声にしている言葉と別に、頭にもう一つの言葉が聞こえている。

「いいだろう、もっと踊ろうではないか」
『…か…けて』
「いやはや100年ぶりじゃ。愚民がここまで楽しませてくれるなんぞ、時代も変わったものだな」
『おね…い…れか』
「さぁ次の出し物はなんだ?そろそろ壁相手に踊り舞うのは飽いたぞ」
『わた…を…けて』

『おね…い……私を人間…して。生き…い。』

 

『おねがい、誰か、助けて』

 

 

『お願い。私は、誰か…。』

 

 

 

 

 

 

 

 

 

『いやだよぅ…静真ぁ…助けてよぅ…』

 

 

 

 

 

 

 

 

 

 

 

 

握ったこぶしから血が出ているの気にが付かなかった。
あいつの顔をよく見ると、目から涙が流れているのが見えた。
なんだ、楽しそうに見えるのは、無理してるだけじゃねーか。
アイツ、自分で気付いてないのかよ。泣いてんじゃねーか。
なに無理して笑ってんだお前。中でぼろくそ泣いてんじゃねーか。

あぁもうめんどくせぇ。どうすりゃいいんだ畜生。

 

 

「こうすればいいんだよ」

 

 

一瞬、周りの騒音が止まって、その女性の声だけが聞こえた。
急に世界がゆっくりになったように感じた。反射的に振り向こうとする動きさえ、やけに遅く感じた。

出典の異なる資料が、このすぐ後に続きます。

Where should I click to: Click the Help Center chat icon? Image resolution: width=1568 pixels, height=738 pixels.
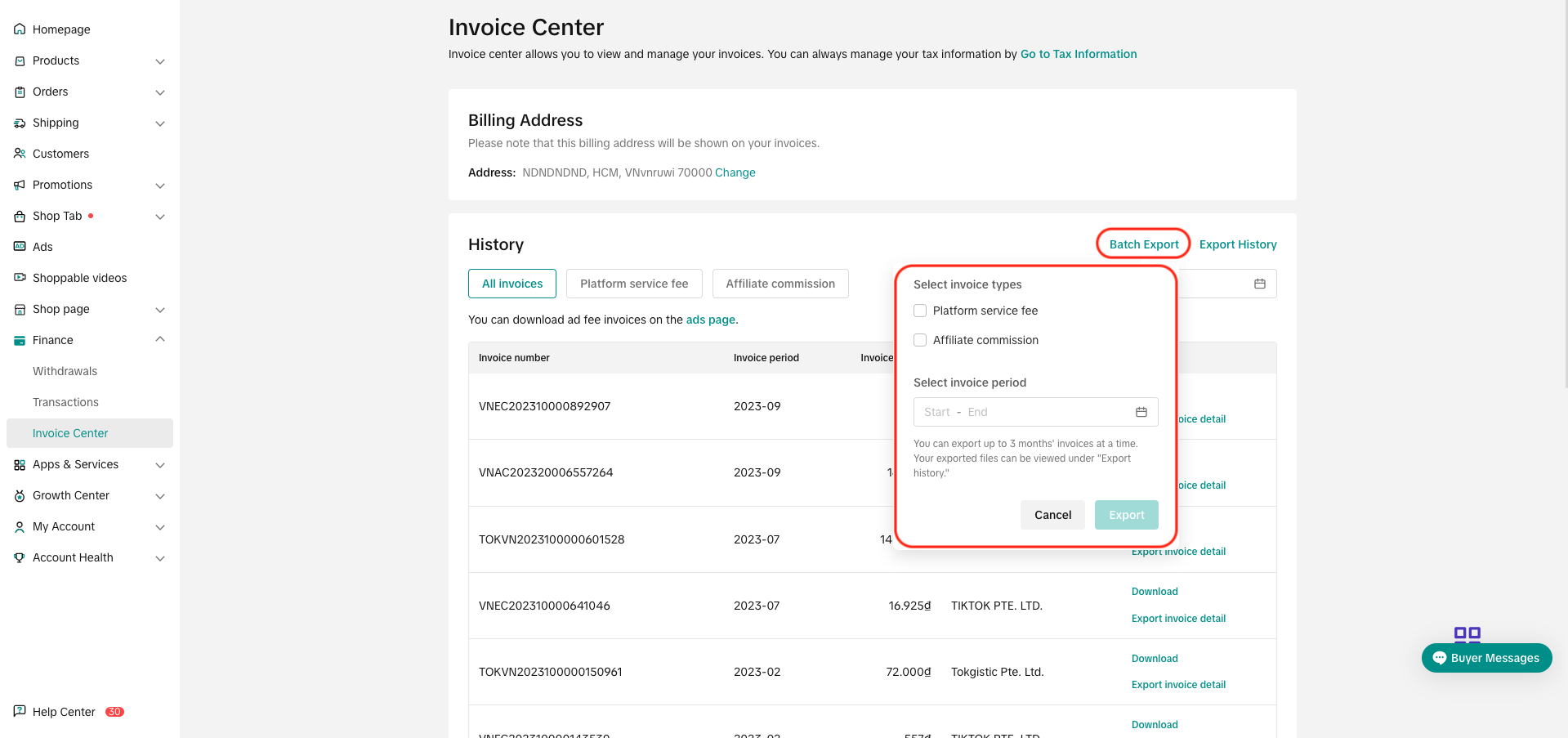click(20, 711)
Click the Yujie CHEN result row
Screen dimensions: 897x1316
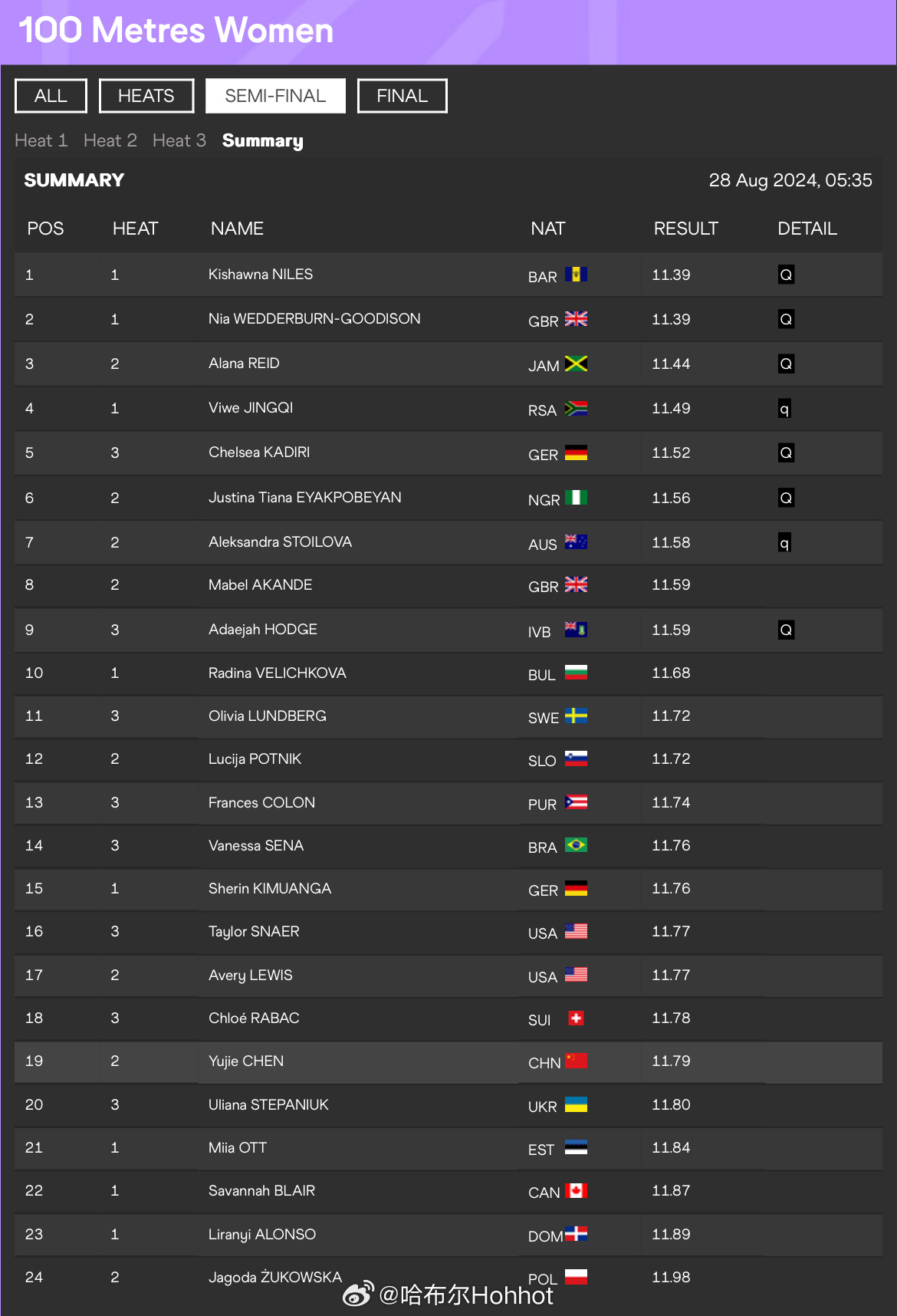click(449, 1061)
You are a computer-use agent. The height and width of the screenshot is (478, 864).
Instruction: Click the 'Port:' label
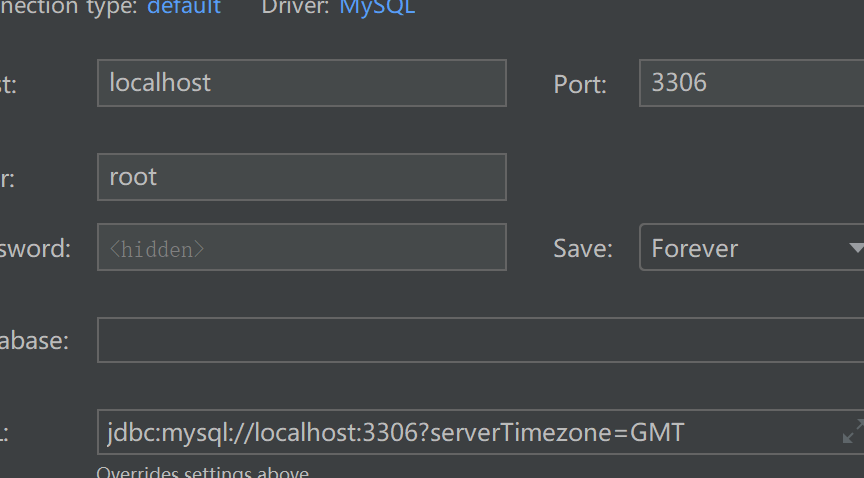pos(580,85)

背中の方には、白い巫女服の女と、黒い服の男が立っていて、俺の背中に二人で手を添えていた。

「なんだ、あんたら」
「神様」

黒い方がそう答えると、二人がおれの背中をトンと押し出した。

「君なら、きっとあの子を止められるから」

白い方がそう答えてにこりと笑うと、ゆっくりだった世界が動き始めたように感じた。思えた。

 

 

 

はっと我に返ったころには、見えない何かにブワっと押されて、
俺はガキのいる空の方へ勢いよくとふっとばされていた。
おいおい、ガキまでの高さは、ざっと軽く見ても20mはあんだぞ。どうすんだこれ。落ちたらどうすんだよ。

畜生訳が分からねェ。本当に訳が分からねェ。
空から落っこちたり、変な奴らに追われたり、ガキが急に大人びた格好になったり、時間が止まったり、
魔法だか魔術だかわけがわからねぇが、もういい面倒だ。どうでもいい。
魔女だかなんだかしらねぇけども、肩震わして、ビビッて、それでもギャーギャー騒いで、なんでもねーことで文句つけてきて、なんだ、その辺のガキと大差ねェじゃねぇか。だからガキは面倒なんだ。
それになんだ、あの二人組、神様とかいったか。俺なら止められるとか云ったか。
俺にはそんな大したことできねぇんだよ。せいぜいガキの相手するくらいしかできねーんだよ。
てか、柄にもなく学校行事に混ざって、こんな遠いところまで来て、ガキ連れ出して、
オカルトでわけわからないことに巻き込まれて、本当に何してんだ。

いや、それでも。

今俺がガキの方に向かってふっとばされてるんなら、好都合だ。

いいだろう、やってやるよ。泣いてんなら助けてやるよ。
今までにないくらい息吸って、出したことのないくらいの大声で、叫んで、呼んでやるよ。

手の届く距離までもう少し。
うねっている青い焔にぶち当たっても、それでも構わない。

思いっきり息を吸って、思いっきり手を伸ばして、おれは叫んだ。